GOAL:
Decide whether each statement below agrees with the passage on alignment training. Answer yes or no for each and quote the words of the passage that settle it.
1. Making students write a promise 100 times usually changes how they behave.
2. The writer considers current alignment techniques closest in depth to high school ethics classes.
3. The writer describes training as mostly alignment training, with a little coding and math on the side.

PROVIDED PASSAGE:
— BEGIN —
On the other hand, if you train an AI model from the ground up with a hypothetical “perfect reward function” that always gives correct ratings to the behaviour of the AI, (and you trained on a distribution of tasks similar to the one you are deploying it on) then I would guess that this AI, at least until around the human range, will behaviorally basically act according to the reward function.
A related intuition pump here for the difference is the effect of training someone to say “I care about X” by punishing them until they say X consistently, vs raising them consistently with a large value set / ideology over time. For example, students are sometimes forced to write “I won’t do X” or “I will do Y” 100 times, and usually this doesn’t work at all. Similarly, randomly taking a single ethics class during high school usually doesn’t cause people to enduringly act according to their stated favorite moral theory. However, raising your child Catholic, taking them to Catholic school, taking them to church, taking them to Sunday school, constantly talking to them about the importance of Catholic morality is in practice fairly likely to make them a pretty robust Catholic.
There are maybe two factors being conflated above: (1) the fraction of training / upraising focused on goal X, and (2) the extent to which goal X was getting the capabilities. The reason why I think (2) is a more important / better explanation than (1) is because probably the heuristics that are actually driving the long horizon goal directed behaviors of the model are going to be whatever parts of the models will arise from the long horizon goal directed capabilities training.
Regardless, there’s some sort of spectrum from deep to shallow alignment training for ML models / humans, ranging across:
idealized RL training with a perfect reward function that’s used to train the model in all circumstances
raising a human to consistently care about some set of values their parents have, constantly bringing it up / rewarding good behaviour according to them
High school ethics class
One-off writing tasks of “I won’t do X”
I think that current alignment techniques seem closest to high school ethics classes in their depth, because the vast majority of training is extremely unrelated to ethics / alignment / morality (like high school),. Training is mostly RLVR on coding/math/etc or pretraining, plus a bit of alignment training on the side. I think I’d feel more robust about it sticking if it was closer to what a parent highly focused on raising an ethical child would do, and would start to feel pretty good about the situation if most of the ways that the AI learned capabilities were downstream of a good feedback signal (though I want to think about this a bit more).
— END —
SOURCE DATA:
— BEGIN —
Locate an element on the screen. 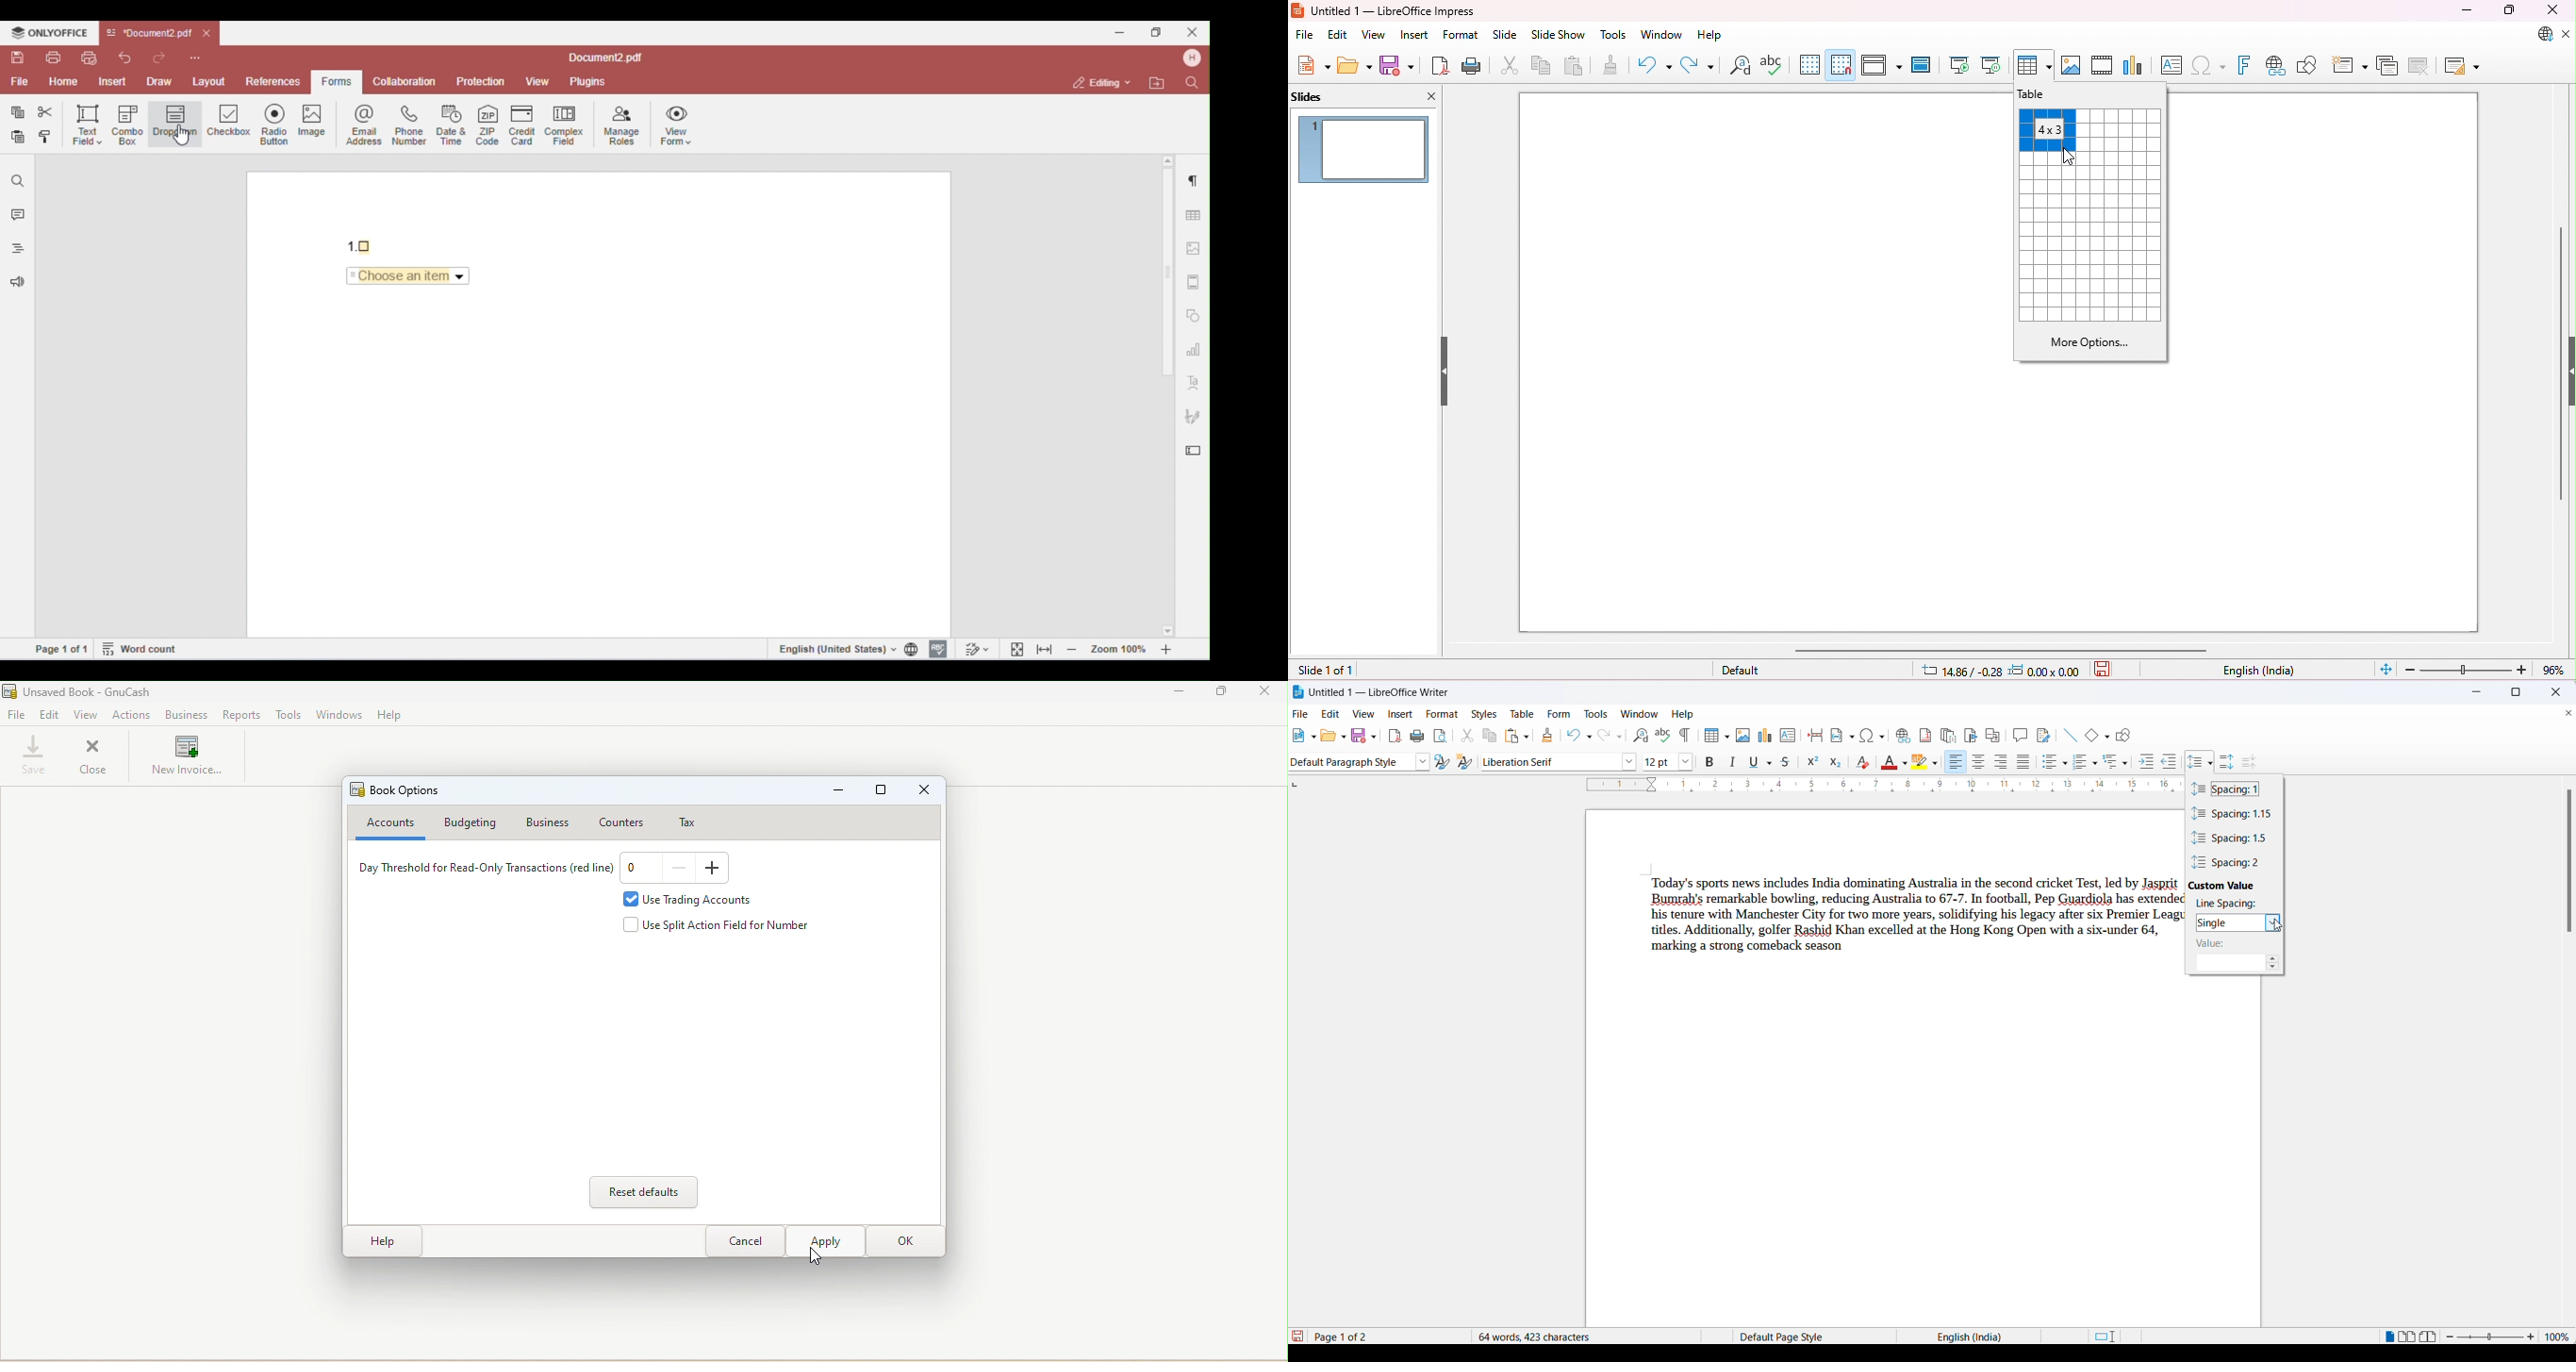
— END —
ANSWER TO THE EXERCISE:
1. No: "usually this doesn’t work at all."
2. Yes: "I think that current alignment techniques seem closest to high school ethics classes in their depth"
3. No: "Training is mostly RLVR on coding/math/etc or pretraining, plus a bit of alignment training on the side."